Doctor who leads ‘anti-racist’ org files complaints against medical schools for discrimination against white applicants

Dr. Stanley Goldfarb, chair of the antiracist organization Do No Harm, filed formal complaints against five U.S. medical schools for granting scholarships based not on academic accomplishments but on skin color, resulting in discrimination against white people.

Yes, you read that right: The board chair of a group dedicated to calling out racism in the field of medicine is actually pushing back against the medical world for discriminating against white people in an effort to fill minority quotas.

According to the complaints filed with the United States Department of Education Office for Civil Rights, the Florida College of Medicine, University of Minnesota Medical School, University of Oklahoma-Tulsa School of Community Medicine, University of Utah School of Medicine, and the Medical College of Wisconsin have all violated Title VI of the Civil Rights Act of 1964, which  “prohibits discrimination on the basis of race, color, or national origin.”

In a stunning move, Goldfarb cited the controversial and insufferably woke author Ibram X. Kendi, director of Boston University’s Center for Antiracist Research and author of “How to Be an Antiracist” and the “Antiracist Baby Picture Book,” as his reason for filing the claims.

“This reflects Ibram Kendi’s idea that in order to produce some sort of justification of past discrimination, we engage in current and future discrimination,” Goldfarb told Fox News Digital.

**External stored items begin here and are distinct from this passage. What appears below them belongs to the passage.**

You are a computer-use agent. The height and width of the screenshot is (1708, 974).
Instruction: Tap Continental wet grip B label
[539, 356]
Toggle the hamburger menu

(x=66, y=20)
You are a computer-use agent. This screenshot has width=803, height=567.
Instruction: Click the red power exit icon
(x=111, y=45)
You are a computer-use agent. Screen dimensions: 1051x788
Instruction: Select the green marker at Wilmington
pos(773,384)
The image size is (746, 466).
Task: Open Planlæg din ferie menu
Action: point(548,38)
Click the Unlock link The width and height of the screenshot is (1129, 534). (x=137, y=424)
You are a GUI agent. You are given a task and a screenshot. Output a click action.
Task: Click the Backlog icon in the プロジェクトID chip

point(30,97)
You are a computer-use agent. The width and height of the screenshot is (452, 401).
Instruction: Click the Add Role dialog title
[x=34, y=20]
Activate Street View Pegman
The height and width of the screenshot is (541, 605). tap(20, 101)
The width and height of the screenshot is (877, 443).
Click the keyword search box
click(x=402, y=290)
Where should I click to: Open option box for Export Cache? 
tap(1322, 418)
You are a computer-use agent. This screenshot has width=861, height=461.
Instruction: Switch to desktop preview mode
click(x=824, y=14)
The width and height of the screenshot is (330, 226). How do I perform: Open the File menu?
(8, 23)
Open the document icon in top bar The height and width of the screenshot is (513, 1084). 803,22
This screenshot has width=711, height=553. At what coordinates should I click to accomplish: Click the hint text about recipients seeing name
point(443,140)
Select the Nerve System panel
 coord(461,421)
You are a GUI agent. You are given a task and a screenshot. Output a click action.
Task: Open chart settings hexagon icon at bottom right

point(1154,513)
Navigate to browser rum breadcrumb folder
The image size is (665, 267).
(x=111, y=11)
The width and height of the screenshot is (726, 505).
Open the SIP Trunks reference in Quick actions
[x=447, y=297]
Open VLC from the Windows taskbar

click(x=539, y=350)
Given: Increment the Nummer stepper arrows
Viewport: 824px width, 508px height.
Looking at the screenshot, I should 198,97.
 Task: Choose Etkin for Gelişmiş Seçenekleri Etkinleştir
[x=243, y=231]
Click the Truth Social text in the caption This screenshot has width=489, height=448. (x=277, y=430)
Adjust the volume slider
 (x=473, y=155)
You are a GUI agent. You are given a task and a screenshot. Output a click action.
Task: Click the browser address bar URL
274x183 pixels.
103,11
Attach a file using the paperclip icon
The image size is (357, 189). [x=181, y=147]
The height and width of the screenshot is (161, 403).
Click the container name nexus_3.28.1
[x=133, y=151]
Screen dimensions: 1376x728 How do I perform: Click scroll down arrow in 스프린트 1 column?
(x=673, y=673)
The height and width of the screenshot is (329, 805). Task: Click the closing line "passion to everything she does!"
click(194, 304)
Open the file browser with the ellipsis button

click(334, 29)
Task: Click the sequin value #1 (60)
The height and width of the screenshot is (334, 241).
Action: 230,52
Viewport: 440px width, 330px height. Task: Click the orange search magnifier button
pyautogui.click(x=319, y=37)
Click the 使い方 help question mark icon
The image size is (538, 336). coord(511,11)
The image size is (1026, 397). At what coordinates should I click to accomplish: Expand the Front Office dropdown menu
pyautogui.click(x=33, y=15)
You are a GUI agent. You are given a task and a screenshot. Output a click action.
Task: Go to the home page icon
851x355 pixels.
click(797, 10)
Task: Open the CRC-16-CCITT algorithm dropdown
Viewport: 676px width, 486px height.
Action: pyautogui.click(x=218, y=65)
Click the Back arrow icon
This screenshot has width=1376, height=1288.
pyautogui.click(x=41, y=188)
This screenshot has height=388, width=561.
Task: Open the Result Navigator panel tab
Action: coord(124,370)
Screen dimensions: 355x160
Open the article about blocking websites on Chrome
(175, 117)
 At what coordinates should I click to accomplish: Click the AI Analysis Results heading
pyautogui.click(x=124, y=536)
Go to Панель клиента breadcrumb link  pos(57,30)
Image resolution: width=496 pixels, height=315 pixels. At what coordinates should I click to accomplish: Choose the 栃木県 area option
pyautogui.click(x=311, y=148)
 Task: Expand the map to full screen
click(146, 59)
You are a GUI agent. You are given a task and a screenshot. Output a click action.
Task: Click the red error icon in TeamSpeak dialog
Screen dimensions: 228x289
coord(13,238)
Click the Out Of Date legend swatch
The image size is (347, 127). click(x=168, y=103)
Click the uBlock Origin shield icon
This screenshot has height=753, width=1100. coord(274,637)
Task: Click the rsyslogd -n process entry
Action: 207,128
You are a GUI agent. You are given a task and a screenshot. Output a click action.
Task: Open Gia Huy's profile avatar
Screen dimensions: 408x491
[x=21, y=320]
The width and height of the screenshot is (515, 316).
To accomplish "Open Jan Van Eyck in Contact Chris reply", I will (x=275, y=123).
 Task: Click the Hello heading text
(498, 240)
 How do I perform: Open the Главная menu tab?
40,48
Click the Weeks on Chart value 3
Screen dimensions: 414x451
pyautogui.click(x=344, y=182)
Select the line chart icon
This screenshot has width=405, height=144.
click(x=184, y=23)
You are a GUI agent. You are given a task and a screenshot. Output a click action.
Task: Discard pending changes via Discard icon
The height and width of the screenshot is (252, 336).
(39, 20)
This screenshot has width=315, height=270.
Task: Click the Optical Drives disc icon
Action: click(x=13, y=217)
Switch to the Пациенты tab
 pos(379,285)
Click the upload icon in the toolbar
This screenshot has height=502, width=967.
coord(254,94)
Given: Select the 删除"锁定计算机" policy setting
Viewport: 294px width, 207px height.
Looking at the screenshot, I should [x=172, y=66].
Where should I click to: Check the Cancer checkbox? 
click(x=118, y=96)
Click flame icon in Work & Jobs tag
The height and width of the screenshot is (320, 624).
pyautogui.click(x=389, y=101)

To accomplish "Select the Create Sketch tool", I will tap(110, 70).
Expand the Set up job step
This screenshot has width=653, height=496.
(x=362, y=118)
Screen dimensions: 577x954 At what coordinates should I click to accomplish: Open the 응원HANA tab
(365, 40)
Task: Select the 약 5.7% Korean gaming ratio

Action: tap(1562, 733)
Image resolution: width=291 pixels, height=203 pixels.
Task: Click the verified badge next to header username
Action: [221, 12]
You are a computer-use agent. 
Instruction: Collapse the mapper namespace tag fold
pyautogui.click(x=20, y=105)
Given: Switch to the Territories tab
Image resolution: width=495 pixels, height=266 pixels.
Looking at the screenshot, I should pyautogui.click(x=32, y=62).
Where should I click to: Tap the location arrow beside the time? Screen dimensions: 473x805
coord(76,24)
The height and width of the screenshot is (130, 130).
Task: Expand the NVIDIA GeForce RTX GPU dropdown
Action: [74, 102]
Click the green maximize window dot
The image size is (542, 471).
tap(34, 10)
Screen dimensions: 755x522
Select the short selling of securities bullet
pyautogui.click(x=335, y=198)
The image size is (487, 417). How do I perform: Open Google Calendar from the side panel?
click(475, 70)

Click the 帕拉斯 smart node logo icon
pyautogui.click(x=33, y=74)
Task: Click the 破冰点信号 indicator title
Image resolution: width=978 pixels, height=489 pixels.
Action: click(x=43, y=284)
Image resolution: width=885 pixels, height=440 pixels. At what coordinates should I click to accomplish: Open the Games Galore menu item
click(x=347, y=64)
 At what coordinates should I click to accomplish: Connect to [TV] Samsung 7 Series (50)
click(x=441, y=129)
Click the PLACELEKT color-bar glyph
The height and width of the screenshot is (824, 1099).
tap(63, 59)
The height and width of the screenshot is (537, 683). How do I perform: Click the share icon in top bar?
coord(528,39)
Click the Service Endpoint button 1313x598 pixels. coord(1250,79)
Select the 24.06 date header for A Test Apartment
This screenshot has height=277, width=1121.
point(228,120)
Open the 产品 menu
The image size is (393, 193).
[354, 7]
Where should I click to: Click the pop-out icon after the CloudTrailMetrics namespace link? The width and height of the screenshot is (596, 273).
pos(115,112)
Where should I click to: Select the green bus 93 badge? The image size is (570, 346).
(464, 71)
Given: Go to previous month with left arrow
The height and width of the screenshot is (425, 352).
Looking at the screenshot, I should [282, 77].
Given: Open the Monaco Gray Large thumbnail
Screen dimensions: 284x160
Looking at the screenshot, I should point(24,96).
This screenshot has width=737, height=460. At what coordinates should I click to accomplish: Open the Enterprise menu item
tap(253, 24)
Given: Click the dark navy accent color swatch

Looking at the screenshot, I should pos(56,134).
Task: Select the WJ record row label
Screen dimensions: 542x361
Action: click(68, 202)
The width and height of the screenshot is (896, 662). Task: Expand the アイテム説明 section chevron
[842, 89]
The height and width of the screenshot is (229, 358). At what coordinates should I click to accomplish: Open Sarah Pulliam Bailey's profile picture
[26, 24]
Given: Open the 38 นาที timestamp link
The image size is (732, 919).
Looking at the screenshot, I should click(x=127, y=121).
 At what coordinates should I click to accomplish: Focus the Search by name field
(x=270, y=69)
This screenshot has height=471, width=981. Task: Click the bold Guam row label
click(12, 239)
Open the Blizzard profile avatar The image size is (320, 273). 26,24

“In fact,” he continued, “the scholarships are illegal, and they should not occur. And these schools need to really reject this kind of racialist approach to education… and should embark on programs that are fair and equitable to all individuals.”


“If you go back into the 1920s and thirties, it was Jews that were excluded as a definite category,” the doctor explained. “And there was an interesting study done several years ago where someone wrote to the medical schools of the various medical schools around the country, and they acknowledged the fact that they had limited the number of Jewish applicants that they would accept. So… we totally reject this.”

“We think that admission to medical schools should be based on merit and merit alone,” Goldfarb said. “And that and there are plenty of African-American students who are highly qualified and are worthy of admission to medical school, and they should be admitted to medical school if they so desire to enter medical school — but on the basis of the fact that they’ve achieved what they’ve achieved, not because of some desire to create some sort of quota system in medicine where every medical school class perfectly reflects the population in the United States. And even if one tries to do that… it ends up excluding many people — typically South Asians and East Asian individuals are the ones who end up getting excluded.”

According to its website, Do No Harm’s group of physicians, healthcare professionals, medical students, patients, and policymakers are “united by a moral mission: Protect healthcare from a radical, divisive, and discriminatory ideology.”

“We believe in making healthcare better for all — not for undermining it in pursuit of a political agenda,” Do No Harm states.

“Our main purpose is to be a voice for people and to let them know that there are those fighting for them to achieve equitable care, the best care available,” Goldfarb said. “And if that’s the goal of physicians, then all patients will benefit. And if the goal is to produce a sort of racist discrimination, then some patients will not benefit, while others might benefit. And that’s not fair, and that’s not something we support.”